W3C home > Mailing lists > Public > www-international@w3.org > October to December 2005

Re: IRI with compatibility character, unwise?

From: Martin Duerst <duerst@it.aoyama.ac.jp>
Date: Tue, 04 Oct 2005 10:48:11 +0900
Message-Id: <6.0.0.20.2.20051004104042.07d40b50@localhost>
To: Jeremy Carroll <jjc@hplb.hpl.hp.com>, www-international@w3.org

Hello Jeremy,

At 21:24 05/10/03, Jeremy Carroll wrote:
 >
 >
 >Hello
 >
 >I had a support question for the Jena Semantic Web software, concerning 
the following RDF URI Reference:
 >
 >http://ontology.tos.co.jp/#\u304A\u3082\u3061\u3083\uFF06\u30DB\u30D3\u30FC
 >
 >where the \u escapes denote the unicode characters.
 >
 >The initial problem was that this was input with the rdf:ID syntax, and 
that "\u304A\u3082\u3061\u3083\uFF06\u30DB\u30D3\u30FC" is not an XML Name 
because of the half-width ampersand "\uFF06", which I note is a 
compatibility character.

Just a detail: U+FF06 is the FULL WIDTH ampersand, not the half-width
ampersand (which is part of ASCII).

 >The XML recommendation says:
 >[[
 >Characters in the compatibility area (i.e. with character code greater 
than #xF900 and less than #xFFFE) are not allowed in XML names.
 >]]
 >
 >On further reading, I saw in RFC 3987 that:
 >
 >http://www.ietf.org/rfc/rfc3987.txt
 >[[
 >On the other hand, in some cases, the UCS contains
 >    variants for compatibility reasons; for example, for typographic
 >    purposes.  These should be avoided wherever possible.  Although there
 >    may be exceptions, newly created resource names should generally be
 >    in NFKC [UTR15]
 >]]
 >While not being familiar with the concept of NFKC, I believe this means 
that compatibility characters should be avoided when creating a new IRI.

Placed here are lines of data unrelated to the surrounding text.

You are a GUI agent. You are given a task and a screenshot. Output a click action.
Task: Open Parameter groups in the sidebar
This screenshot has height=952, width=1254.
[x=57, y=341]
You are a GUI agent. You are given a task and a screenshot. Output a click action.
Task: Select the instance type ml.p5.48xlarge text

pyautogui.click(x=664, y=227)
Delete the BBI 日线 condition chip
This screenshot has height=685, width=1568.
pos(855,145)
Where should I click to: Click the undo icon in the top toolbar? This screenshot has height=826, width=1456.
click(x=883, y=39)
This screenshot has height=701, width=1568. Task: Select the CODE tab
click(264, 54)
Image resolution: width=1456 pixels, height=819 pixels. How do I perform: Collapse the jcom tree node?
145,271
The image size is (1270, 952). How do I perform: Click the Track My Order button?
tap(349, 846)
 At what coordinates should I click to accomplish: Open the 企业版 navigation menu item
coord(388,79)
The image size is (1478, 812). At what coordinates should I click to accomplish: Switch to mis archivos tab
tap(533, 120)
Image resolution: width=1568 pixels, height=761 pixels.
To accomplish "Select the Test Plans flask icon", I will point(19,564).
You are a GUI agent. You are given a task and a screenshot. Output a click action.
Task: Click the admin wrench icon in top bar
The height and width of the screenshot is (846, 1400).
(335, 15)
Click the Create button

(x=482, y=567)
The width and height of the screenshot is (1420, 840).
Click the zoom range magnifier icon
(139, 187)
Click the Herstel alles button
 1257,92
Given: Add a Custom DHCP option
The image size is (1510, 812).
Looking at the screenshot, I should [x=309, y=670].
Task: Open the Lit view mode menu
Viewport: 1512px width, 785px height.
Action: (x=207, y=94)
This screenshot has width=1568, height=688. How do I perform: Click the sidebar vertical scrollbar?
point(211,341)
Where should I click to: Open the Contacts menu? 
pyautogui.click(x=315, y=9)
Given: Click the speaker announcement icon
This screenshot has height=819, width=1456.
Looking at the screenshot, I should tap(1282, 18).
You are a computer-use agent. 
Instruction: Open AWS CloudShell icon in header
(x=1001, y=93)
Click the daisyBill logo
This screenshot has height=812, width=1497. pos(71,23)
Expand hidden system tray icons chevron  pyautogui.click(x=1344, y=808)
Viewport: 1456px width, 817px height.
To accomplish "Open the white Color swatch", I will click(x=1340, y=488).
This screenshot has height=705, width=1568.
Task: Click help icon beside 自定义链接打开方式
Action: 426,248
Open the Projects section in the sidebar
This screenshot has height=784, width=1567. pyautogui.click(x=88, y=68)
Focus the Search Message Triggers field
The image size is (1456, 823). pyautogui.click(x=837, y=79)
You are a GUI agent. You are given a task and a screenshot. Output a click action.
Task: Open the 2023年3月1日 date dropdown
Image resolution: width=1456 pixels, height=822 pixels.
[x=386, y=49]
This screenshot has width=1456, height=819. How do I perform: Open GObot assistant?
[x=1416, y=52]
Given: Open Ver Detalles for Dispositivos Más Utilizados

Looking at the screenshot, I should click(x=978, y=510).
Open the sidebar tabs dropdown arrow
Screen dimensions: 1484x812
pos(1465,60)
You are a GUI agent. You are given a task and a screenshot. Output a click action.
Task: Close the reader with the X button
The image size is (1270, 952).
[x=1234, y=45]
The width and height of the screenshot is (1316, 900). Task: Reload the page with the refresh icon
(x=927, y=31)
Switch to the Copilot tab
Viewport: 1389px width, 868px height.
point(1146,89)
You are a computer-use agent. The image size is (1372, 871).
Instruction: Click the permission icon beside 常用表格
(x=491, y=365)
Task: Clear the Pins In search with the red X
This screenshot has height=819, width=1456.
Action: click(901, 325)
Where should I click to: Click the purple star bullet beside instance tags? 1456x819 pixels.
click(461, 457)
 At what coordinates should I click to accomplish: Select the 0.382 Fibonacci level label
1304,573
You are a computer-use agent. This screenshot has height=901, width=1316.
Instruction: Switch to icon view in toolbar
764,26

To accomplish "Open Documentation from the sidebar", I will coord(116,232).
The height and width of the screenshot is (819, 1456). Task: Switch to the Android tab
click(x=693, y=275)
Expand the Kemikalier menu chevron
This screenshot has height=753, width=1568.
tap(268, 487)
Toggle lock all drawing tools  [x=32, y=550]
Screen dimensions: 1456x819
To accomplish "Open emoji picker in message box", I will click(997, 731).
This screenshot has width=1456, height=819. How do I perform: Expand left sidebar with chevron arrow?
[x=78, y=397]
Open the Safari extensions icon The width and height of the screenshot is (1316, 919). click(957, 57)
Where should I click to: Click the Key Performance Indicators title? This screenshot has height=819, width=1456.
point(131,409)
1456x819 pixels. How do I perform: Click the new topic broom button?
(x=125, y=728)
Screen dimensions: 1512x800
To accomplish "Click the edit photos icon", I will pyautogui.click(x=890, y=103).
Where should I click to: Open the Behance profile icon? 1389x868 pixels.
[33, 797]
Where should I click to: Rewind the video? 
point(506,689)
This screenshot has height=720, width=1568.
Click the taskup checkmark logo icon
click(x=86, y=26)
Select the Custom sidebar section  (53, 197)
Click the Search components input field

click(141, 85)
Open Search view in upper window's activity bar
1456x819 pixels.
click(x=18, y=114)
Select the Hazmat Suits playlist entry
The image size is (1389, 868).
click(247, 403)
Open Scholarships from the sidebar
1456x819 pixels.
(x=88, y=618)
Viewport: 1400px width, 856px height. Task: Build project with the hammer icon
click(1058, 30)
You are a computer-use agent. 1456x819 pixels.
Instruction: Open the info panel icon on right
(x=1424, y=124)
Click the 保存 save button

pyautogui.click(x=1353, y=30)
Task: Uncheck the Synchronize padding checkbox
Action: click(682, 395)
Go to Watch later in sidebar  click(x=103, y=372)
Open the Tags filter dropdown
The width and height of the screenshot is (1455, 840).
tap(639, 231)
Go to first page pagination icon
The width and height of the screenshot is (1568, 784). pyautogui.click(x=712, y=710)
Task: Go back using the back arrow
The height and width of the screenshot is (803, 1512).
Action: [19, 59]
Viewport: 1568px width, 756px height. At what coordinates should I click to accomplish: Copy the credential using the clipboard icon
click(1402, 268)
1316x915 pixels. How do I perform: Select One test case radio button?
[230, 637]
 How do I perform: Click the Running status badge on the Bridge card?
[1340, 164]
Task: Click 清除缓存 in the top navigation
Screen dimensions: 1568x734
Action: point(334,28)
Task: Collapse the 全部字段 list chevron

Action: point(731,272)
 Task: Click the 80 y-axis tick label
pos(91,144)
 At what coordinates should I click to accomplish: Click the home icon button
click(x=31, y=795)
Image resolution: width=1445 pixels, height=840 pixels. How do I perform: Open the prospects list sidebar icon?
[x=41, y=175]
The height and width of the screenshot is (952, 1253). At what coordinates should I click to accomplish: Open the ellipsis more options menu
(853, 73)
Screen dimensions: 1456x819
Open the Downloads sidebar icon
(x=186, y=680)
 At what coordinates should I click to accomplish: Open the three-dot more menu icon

There is a difference between compatibility characters and
characters in the compatibility area: There are some characters
outside the compatibility area that are compatibility characters.
Some compatibility characters are already folded away by NFC,
NFKC does (most of?) the rest.

 >Since the document was creating this IRI, I advised that it should be 
changed (e.g. by deleting the half-width ampersand)
 >
 >Presumably a different change would be to use a normal ampersand "&", 
which is legal in an IRI fragment, and not one to avoid when creating a new 
IRI. (Although illegal in an XML Name, for which there is a work-around)
 >
 >Have I understood correctly?

Yes, from an IRI point, both solutions are possible.
Although the "&" is legal in a fragment, it may best be
avoided because other kinds of identifiers (starting with
XML Names as you mention) don't allow it.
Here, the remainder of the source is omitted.